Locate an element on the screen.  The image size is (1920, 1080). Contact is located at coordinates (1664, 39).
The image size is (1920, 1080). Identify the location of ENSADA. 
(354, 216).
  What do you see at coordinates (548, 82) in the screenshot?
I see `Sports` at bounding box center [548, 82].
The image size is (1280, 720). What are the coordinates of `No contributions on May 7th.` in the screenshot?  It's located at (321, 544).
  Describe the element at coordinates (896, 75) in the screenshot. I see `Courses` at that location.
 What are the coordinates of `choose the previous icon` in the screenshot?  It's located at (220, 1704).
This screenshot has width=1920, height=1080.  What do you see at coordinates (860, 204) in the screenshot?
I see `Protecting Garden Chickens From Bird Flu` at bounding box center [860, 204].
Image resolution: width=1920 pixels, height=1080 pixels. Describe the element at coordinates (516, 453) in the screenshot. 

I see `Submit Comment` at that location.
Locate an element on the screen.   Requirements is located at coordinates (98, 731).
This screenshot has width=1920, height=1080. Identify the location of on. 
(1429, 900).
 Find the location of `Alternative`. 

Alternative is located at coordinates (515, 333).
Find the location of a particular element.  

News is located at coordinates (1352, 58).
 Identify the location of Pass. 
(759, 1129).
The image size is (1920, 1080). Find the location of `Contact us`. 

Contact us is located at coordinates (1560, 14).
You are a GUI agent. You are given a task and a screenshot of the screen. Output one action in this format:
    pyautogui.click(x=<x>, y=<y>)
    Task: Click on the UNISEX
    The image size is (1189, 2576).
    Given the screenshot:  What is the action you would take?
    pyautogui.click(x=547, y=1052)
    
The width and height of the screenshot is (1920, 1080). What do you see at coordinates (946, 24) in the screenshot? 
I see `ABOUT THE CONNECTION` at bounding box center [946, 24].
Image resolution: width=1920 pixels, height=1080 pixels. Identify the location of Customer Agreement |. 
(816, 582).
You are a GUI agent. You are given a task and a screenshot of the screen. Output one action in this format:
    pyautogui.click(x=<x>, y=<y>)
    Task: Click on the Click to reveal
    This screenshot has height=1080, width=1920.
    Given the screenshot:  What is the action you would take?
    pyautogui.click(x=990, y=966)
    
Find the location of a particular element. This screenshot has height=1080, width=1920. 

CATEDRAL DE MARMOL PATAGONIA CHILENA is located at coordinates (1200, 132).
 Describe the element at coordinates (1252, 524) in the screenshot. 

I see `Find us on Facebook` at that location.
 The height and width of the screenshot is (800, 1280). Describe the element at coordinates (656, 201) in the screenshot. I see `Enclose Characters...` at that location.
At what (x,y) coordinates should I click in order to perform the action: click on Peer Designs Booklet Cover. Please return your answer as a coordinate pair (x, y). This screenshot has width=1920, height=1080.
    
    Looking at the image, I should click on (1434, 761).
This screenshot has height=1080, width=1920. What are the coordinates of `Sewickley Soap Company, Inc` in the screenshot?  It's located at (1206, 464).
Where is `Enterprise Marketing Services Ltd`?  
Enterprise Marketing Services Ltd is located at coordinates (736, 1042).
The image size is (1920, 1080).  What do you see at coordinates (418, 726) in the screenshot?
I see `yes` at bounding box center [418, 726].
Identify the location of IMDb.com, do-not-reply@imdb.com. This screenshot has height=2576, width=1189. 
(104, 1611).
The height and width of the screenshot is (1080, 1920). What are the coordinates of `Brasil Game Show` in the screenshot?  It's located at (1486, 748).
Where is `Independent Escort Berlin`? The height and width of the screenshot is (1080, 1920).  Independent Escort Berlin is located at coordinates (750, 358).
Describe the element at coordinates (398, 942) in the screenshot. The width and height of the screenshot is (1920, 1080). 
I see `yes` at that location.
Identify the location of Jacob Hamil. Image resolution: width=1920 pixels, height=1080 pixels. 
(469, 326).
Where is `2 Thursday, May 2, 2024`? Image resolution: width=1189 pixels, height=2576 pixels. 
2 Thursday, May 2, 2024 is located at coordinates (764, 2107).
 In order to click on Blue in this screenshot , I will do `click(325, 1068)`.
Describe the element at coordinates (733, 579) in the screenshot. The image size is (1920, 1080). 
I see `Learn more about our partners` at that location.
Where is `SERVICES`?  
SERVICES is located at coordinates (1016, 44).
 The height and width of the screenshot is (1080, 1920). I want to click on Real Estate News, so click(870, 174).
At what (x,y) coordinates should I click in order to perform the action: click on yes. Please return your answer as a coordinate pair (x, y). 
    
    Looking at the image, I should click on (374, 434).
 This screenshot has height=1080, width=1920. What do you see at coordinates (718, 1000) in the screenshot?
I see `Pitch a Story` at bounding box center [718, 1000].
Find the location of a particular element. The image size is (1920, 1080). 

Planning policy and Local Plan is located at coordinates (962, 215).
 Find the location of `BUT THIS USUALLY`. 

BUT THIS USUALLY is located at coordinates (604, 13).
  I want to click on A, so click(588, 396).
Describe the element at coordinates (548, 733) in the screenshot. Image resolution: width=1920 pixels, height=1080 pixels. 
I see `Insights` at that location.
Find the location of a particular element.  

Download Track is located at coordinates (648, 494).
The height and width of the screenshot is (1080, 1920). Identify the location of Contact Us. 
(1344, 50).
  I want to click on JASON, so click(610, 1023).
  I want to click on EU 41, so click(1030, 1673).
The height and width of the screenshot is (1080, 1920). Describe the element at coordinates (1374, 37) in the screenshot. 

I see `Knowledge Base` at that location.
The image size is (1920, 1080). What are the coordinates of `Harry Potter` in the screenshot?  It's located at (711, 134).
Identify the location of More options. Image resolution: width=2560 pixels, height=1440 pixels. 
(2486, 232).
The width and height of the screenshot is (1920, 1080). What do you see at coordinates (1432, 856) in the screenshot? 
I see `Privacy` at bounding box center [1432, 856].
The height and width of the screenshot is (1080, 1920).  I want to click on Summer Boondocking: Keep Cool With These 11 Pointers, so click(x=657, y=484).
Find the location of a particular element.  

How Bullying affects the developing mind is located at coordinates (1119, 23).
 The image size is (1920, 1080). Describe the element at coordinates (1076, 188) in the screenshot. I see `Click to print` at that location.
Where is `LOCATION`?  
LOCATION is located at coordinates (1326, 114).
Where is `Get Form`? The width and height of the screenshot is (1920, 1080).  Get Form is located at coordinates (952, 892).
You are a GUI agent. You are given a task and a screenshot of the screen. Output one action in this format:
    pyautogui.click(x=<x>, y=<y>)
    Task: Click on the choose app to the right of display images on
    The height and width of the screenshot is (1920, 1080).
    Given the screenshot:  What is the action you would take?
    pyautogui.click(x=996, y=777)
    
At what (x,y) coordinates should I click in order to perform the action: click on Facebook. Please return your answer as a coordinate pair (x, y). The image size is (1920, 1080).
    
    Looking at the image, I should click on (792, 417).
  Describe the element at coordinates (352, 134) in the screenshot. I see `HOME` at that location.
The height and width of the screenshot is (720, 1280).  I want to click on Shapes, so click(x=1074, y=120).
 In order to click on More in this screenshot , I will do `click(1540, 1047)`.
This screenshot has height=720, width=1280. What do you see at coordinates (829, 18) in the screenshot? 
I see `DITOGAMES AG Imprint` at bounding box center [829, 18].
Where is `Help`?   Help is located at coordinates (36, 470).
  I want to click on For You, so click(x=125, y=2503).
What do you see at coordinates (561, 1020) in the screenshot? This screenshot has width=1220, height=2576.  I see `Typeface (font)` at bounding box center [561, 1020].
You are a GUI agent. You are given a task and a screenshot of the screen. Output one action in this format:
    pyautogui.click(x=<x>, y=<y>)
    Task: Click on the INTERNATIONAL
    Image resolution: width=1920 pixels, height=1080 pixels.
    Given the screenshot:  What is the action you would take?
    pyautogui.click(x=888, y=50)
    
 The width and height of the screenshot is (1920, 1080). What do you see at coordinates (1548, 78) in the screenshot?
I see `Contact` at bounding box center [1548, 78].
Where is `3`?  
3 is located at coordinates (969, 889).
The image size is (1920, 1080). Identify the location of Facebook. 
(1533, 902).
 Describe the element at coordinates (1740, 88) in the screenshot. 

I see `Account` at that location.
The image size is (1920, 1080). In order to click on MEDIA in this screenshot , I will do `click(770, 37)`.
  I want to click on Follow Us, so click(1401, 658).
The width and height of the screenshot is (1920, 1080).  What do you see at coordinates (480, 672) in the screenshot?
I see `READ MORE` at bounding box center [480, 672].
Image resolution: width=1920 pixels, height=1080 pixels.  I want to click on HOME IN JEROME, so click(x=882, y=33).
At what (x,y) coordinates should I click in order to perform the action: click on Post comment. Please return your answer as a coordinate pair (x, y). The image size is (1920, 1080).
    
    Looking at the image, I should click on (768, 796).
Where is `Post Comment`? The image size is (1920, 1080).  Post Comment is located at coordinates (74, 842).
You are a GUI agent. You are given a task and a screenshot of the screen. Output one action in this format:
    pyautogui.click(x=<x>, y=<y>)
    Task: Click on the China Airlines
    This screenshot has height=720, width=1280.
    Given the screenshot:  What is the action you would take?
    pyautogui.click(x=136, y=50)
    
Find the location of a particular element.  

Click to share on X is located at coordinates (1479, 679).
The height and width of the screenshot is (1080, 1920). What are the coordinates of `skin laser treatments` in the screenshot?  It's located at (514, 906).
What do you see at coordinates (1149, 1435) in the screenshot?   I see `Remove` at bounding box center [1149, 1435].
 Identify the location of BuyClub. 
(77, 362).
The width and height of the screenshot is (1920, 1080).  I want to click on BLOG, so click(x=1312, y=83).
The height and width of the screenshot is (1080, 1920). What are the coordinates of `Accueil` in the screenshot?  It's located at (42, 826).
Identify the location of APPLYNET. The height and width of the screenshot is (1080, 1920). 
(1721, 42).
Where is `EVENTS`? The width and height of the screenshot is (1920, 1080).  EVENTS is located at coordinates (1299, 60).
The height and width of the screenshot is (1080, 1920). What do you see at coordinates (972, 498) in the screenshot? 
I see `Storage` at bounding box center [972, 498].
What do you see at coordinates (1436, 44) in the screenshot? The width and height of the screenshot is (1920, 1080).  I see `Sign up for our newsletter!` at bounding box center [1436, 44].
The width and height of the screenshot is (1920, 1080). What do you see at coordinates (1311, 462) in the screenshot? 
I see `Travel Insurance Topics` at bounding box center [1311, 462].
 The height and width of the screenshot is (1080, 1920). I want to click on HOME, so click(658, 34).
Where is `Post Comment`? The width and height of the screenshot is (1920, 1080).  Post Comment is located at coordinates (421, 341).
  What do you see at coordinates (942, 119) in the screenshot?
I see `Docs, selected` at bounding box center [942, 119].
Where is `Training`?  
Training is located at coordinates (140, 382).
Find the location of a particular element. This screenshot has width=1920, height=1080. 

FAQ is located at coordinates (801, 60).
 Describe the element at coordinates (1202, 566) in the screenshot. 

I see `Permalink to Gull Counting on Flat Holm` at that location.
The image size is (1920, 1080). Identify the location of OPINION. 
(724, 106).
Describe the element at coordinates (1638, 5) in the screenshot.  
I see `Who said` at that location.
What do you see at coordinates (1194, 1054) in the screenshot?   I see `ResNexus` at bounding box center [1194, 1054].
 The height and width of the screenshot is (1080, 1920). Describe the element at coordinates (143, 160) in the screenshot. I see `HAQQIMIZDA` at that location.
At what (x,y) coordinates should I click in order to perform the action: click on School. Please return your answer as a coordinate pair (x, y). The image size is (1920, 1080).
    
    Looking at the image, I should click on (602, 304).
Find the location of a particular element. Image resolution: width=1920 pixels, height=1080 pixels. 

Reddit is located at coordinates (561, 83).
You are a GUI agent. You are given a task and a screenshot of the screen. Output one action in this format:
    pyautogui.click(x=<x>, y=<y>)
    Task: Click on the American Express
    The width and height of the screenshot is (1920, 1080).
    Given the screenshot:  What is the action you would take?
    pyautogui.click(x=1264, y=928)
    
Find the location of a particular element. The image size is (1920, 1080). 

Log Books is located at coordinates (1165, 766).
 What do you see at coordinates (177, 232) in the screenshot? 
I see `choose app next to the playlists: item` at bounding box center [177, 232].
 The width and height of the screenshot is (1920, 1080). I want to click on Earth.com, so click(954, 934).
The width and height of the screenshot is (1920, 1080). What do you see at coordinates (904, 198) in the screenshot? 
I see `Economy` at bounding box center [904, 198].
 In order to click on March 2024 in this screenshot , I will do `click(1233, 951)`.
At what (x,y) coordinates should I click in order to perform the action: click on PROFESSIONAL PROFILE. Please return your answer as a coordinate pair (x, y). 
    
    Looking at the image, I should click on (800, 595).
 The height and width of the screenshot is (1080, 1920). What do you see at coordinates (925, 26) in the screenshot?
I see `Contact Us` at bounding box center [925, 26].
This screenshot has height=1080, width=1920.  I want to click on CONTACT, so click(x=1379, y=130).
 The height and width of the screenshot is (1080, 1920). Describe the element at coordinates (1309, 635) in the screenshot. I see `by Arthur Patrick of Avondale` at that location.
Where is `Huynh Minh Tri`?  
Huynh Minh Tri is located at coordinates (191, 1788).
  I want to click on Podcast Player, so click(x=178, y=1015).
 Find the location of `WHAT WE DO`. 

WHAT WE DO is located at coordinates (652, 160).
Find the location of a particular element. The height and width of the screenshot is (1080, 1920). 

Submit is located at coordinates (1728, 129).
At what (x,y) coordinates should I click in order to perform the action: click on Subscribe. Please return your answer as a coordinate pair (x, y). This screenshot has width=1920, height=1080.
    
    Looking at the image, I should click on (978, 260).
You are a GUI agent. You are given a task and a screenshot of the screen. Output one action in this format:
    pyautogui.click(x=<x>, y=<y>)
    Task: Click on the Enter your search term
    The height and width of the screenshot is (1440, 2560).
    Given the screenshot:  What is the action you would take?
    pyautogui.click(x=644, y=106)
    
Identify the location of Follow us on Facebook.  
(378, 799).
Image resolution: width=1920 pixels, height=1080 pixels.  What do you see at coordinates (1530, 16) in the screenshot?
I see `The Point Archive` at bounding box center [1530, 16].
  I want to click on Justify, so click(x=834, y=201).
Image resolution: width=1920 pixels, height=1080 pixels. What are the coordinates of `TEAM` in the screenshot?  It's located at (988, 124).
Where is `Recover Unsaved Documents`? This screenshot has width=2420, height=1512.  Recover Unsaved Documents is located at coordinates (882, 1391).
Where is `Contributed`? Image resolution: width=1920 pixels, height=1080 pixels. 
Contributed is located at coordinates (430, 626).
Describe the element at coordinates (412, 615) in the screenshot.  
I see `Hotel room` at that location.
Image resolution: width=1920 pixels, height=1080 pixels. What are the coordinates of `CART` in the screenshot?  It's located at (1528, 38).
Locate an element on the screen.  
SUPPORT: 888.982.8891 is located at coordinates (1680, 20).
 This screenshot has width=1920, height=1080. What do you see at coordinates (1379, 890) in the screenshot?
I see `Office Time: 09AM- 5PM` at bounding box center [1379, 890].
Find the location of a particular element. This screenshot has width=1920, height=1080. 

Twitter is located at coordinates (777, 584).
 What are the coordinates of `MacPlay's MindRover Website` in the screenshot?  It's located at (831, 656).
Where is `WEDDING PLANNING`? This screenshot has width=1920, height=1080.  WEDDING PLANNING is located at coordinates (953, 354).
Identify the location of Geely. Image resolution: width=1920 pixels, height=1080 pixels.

____________

Exercise instructions
Rewrite the rows starting at the one containing "The height and width of the screenshot is (1080, 1920). Identify" and ending at the one containing "The image size is (1920, 1080). Describe", swapping "Identify" for "Find" and leaving everything else unchanged.

The response
The height and width of the screenshot is (1080, 1920). Find the location of Contact Us. 
(1344, 50).
  I want to click on JASON, so click(610, 1023).
  I want to click on EU 41, so click(1030, 1673).
The height and width of the screenshot is (1080, 1920). Describe the element at coordinates (1374, 37) in the screenshot. 

I see `Knowledge Base` at that location.
The image size is (1920, 1080). What are the coordinates of `Harry Potter` in the screenshot?  It's located at (711, 134).
Find the location of More options. Image resolution: width=2560 pixels, height=1440 pixels. 
(2486, 232).
The width and height of the screenshot is (1920, 1080). What do you see at coordinates (1432, 856) in the screenshot? 
I see `Privacy` at bounding box center [1432, 856].
The height and width of the screenshot is (1080, 1920).  I want to click on Summer Boondocking: Keep Cool With These 11 Pointers, so click(x=657, y=484).
Find the location of a particular element.  

How Bullying affects the developing mind is located at coordinates (1119, 23).
 The image size is (1920, 1080). Describe the element at coordinates (1076, 188) in the screenshot. I see `Click to print` at that location.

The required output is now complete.